## WORK TO DO
Write out every one of the items below word for word, keeping each line unchanged.

______________________________

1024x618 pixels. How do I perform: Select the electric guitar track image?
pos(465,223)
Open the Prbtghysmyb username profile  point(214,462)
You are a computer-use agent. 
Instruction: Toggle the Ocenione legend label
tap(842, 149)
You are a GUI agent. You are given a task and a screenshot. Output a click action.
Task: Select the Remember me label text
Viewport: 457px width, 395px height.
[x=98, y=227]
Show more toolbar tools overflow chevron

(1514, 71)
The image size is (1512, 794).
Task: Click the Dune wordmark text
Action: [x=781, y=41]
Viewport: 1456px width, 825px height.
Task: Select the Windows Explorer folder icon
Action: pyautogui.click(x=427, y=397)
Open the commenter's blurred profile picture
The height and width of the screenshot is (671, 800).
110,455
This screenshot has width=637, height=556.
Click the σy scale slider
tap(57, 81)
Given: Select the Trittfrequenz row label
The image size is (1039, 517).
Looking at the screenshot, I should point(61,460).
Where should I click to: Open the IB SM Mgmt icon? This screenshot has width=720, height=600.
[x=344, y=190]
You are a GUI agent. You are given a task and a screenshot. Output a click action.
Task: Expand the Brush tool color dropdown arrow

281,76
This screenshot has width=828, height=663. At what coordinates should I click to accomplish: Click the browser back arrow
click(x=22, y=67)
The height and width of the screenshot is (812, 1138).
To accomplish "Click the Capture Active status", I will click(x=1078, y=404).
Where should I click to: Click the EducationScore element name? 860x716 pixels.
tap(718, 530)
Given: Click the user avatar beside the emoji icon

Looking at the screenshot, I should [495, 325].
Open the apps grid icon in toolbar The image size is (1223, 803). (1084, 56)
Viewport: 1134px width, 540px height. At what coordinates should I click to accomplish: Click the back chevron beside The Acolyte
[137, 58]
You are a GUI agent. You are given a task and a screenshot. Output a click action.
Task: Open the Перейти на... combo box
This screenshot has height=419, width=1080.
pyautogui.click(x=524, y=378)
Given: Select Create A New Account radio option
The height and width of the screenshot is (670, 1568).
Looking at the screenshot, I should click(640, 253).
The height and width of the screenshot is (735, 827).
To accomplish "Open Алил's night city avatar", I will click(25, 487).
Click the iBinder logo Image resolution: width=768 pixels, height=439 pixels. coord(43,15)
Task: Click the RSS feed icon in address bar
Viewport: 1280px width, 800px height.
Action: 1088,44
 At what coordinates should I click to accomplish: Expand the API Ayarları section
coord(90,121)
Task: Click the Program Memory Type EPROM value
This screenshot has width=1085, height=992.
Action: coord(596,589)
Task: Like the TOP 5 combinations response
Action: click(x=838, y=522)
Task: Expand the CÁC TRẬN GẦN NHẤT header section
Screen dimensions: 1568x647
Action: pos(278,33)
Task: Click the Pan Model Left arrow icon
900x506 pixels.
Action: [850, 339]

______________________________

## WRITTEN ANSWER
1024x618 pixels. How do I perform: Select the electric guitar track image?
pos(465,223)
Open the Prbtghysmyb username profile  point(214,462)
You are a computer-use agent. 
Instruction: Toggle the Ocenione legend label
tap(842, 149)
You are a GUI agent. You are given a task and a screenshot. Output a click action.
Task: Select the Remember me label text
Viewport: 457px width, 395px height.
[x=98, y=227]
Show more toolbar tools overflow chevron

(1514, 71)
The image size is (1512, 794).
Task: Click the Dune wordmark text
Action: [x=781, y=41]
Viewport: 1456px width, 825px height.
Task: Select the Windows Explorer folder icon
Action: pyautogui.click(x=427, y=397)
Open the commenter's blurred profile picture
The height and width of the screenshot is (671, 800).
110,455
This screenshot has width=637, height=556.
Click the σy scale slider
tap(57, 81)
Given: Select the Trittfrequenz row label
The image size is (1039, 517).
Looking at the screenshot, I should point(61,460).
Where should I click to: Open the IB SM Mgmt icon? This screenshot has width=720, height=600.
[x=344, y=190]
You are a GUI agent. You are given a task and a screenshot. Output a click action.
Task: Expand the Brush tool color dropdown arrow

281,76
This screenshot has width=828, height=663. At what coordinates should I click to accomplish: Click the browser back arrow
click(x=22, y=67)
The height and width of the screenshot is (812, 1138).
To accomplish "Click the Capture Active status", I will click(x=1078, y=404).
Where should I click to: Click the EducationScore element name? 860x716 pixels.
tap(718, 530)
Given: Click the user avatar beside the emoji icon

Looking at the screenshot, I should [495, 325].
Open the apps grid icon in toolbar The image size is (1223, 803). (1084, 56)
Viewport: 1134px width, 540px height. At what coordinates should I click to accomplish: Click the back chevron beside The Acolyte
[137, 58]
You are a GUI agent. You are given a task and a screenshot. Output a click action.
Task: Open the Перейти на... combo box
This screenshot has height=419, width=1080.
pyautogui.click(x=524, y=378)
Given: Select Create A New Account radio option
The height and width of the screenshot is (670, 1568).
Looking at the screenshot, I should click(640, 253).
The height and width of the screenshot is (735, 827).
To accomplish "Open Алил's night city avatar", I will click(25, 487).
Click the iBinder logo Image resolution: width=768 pixels, height=439 pixels. coord(43,15)
Task: Click the RSS feed icon in address bar
Viewport: 1280px width, 800px height.
Action: 1088,44
 At what coordinates should I click to accomplish: Expand the API Ayarları section
coord(90,121)
Task: Click the Program Memory Type EPROM value
This screenshot has width=1085, height=992.
Action: coord(596,589)
Task: Like the TOP 5 combinations response
Action: click(x=838, y=522)
Task: Expand the CÁC TRẬN GẦN NHẤT header section
Screen dimensions: 1568x647
Action: pos(278,33)
Task: Click the Pan Model Left arrow icon
900x506 pixels.
Action: [850, 339]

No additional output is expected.